You are currently browsing the tag archive for the ‘Wigner semi-circular law’ tag.

I’ve just uploaded to the arXiv my paper The asymptotic distribution of a single eigenvalue gap of a Wigner matrix, submitted to Probability Theory and Related Fields. This paper (like several of my previous papers) is concerned with the asymptotic distribution of the eigenvalues {\lambda_1(M_n) \leq \ldots \leq \lambda_n(M_n)} of a random Wigner matrix {M_n} in the limit {n \rightarrow \infty}, with a particular focus on matrices drawn from the Gaussian Unitary Ensemble (GUE). This paper is focused on the bulk of the spectrum, i.e. to eigenvalues {\lambda_i(M_n)} with {\delta n \leq i \leq (1-\delta) i n} for some fixed {\delta>0}.

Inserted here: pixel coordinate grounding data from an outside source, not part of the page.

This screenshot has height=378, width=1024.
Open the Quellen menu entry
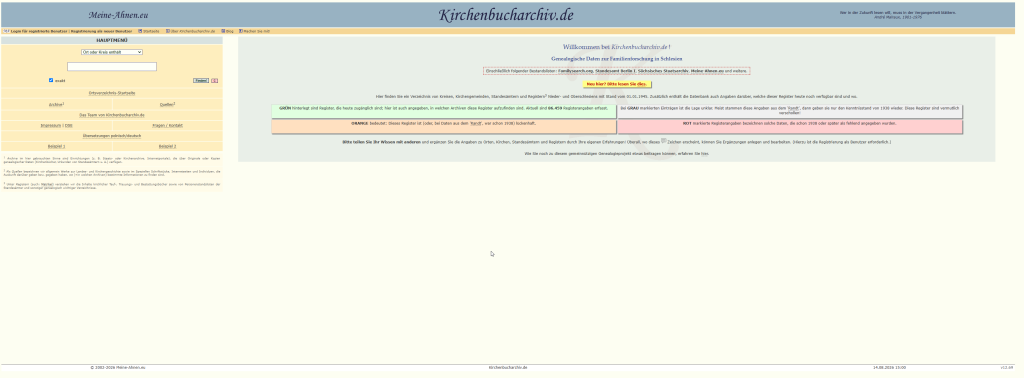[x=168, y=104]
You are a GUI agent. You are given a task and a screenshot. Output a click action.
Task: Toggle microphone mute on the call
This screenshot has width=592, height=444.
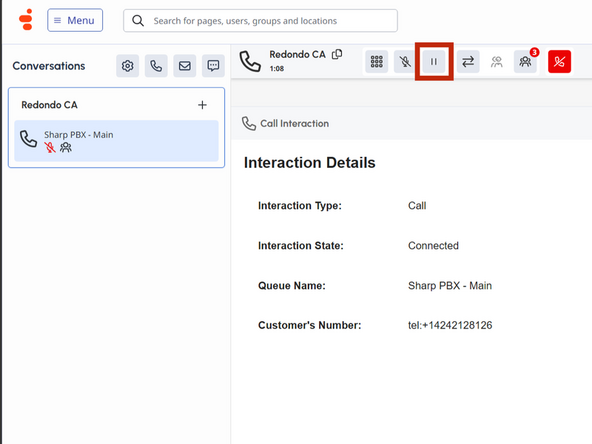click(x=405, y=62)
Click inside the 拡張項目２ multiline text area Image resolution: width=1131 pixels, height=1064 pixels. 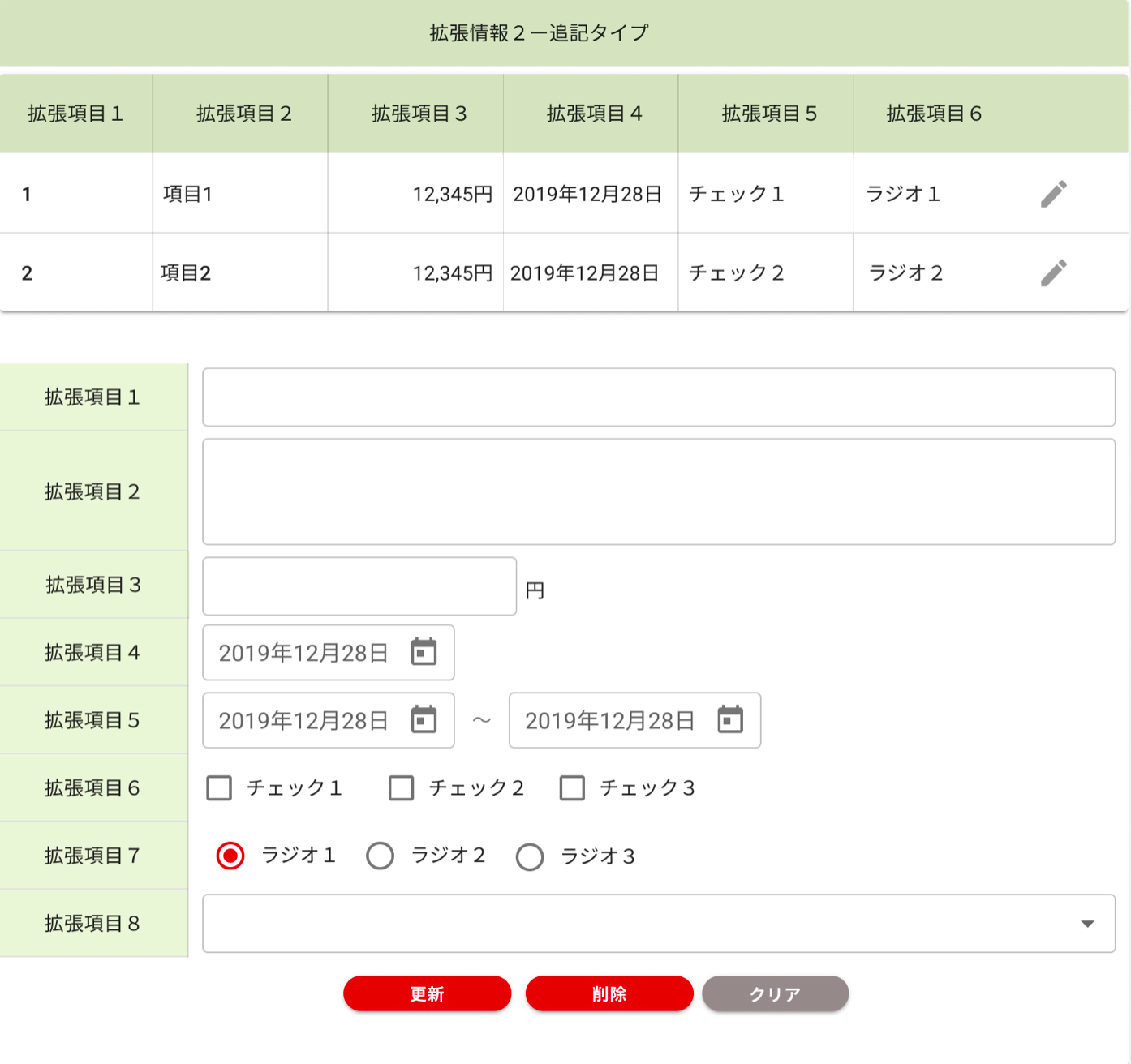tap(658, 491)
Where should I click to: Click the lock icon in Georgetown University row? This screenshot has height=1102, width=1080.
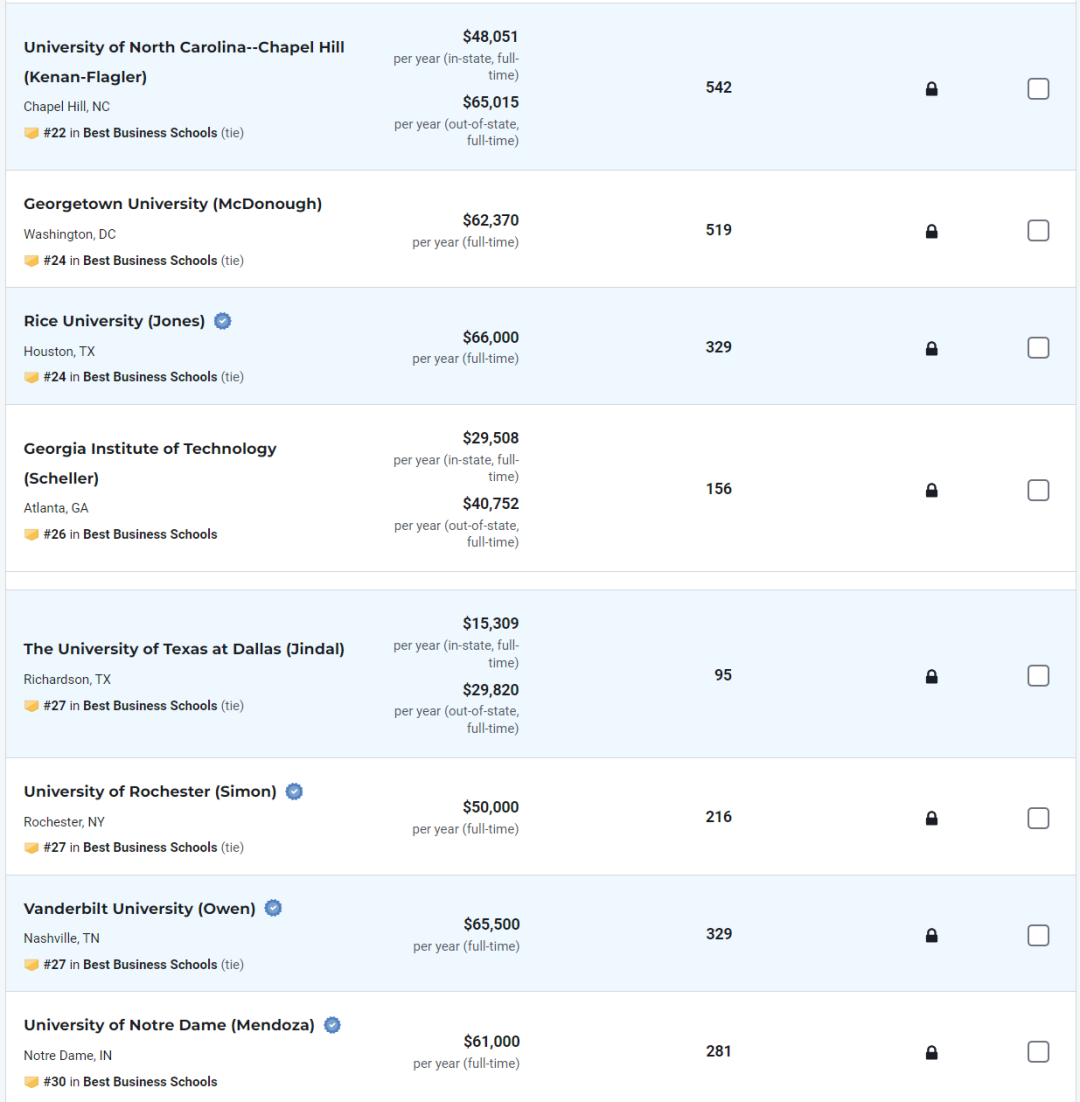point(931,231)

The location of an individual eigenvalue {\lambda_i(M_n)} is by now quite well understood. If we normalise the entries of the matrix {M_n} to have mean zero and variance {1}, then in the asymptotic limit {n \rightarrow \infty}, the Wigner semicircle law tells us that with probability {1-o(1)} one has

\displaystyle  \lambda_i(M_n) =\sqrt{n} u + o(\sqrt{n})

where the classical location {u = u_{i/n} \in [-2,2]} of the eigenvalue is given by the formula

\displaystyle  \int_{-2}^{u} \rho_{sc}(x)\ dx = \frac{i}{n}

and the semicircular distribution {\rho_{sc}(x)\ dx} is given by the formula

\displaystyle  \rho_{sc}(x) := \frac{1}{2\pi} (4-x^2)_+^{1/2}.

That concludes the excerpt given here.